Look at that face, that smile. The feeling of sheer exhilaration and joyful abandon.
Yes, it’s been confirmed. Peter Parker’s back (but come now, was there really ever any doubt?).
Just over a year after having his body taken over by Doc Ock, everyone’s favorite nerd from Queens will be making his triumphant return in The Amazing Spider-Man #1 to be released in April.
Writer Dan Slott must be relieved that he can finally put down his burden. See, it’s been reported that over the past year, the Spider-Man scribe has received sincere hate mail and even death threats, though it strikes me as odd that any adult who’s grown up reading Marvel comics, and witnessing the numerous deaths and resurrections that are a staple of Marvel storylines, could genuinely have thought that Peter’s death was final.
I’m not saying that a real and final death someday isn’t beyond the realm of possibility, but it would be a nobler death, one that Marvel’s flagship hero deserves, not the cruel, emasculating death that he endured last year in which one of his worst enemies takes over not just his body but his ex-wife as well (yuk).

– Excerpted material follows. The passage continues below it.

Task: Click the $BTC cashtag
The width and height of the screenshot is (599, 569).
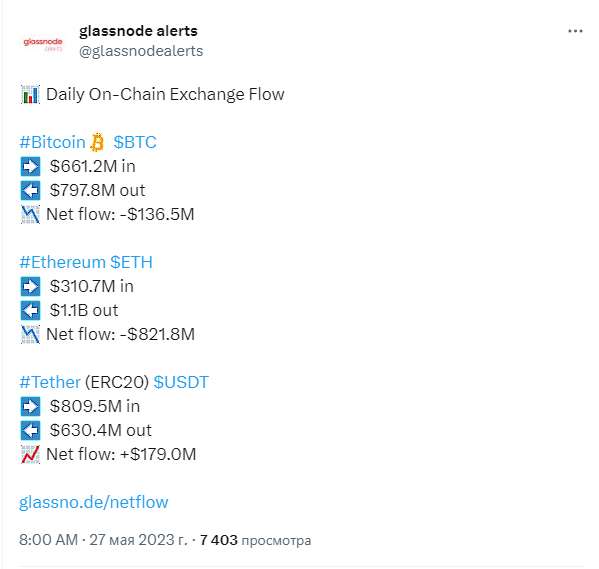Action: click(135, 142)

I do understand, however, the kids who were broken-hearted and who would approach Slott at conventions asking if Peter was really dead.
“To do that for a solid year of my life, that’s the hardest thing I’ve had to do — to look small children in the eye at a convention and lie to them. One of them with an honest-to-God Little League uniform and a quivering lip. Inside, part of me was dying,” Slott said in an official statement.
While I’m not surprised at Peter’s return, I am nevertheless pleased. It’s because, obsessed with symbols as I am, I enjoy the symbolism of it. It’s like seeing an old friend again. It’s like the return of the glorious sun after a dark, bitterly cold night. I know it’s gonna happen, but it doesn’t make me any less glad when it does.
Truth be told, I probably won’t even read the issue when it comes out. I’m just too busy these days.
But I hope those kids will, those kids who, wide-eyed with surprise, delight and wonder, will gingerly lift their copy of Amazing Spider-Man #1 off the shelves as if it were a holy relic. I hope that they’ll get from it what comics gave me and that gradually, on an unconscious level, they’ll come to interpret Spider-Man’s resurrection the way I interpret all superhero resurrections throughout comic history: as symbolizing the eternal return of the human spirit, of the eventual triumph of goodness and love in the face of persistent evil.
Welcome back, Spidey. We missed you.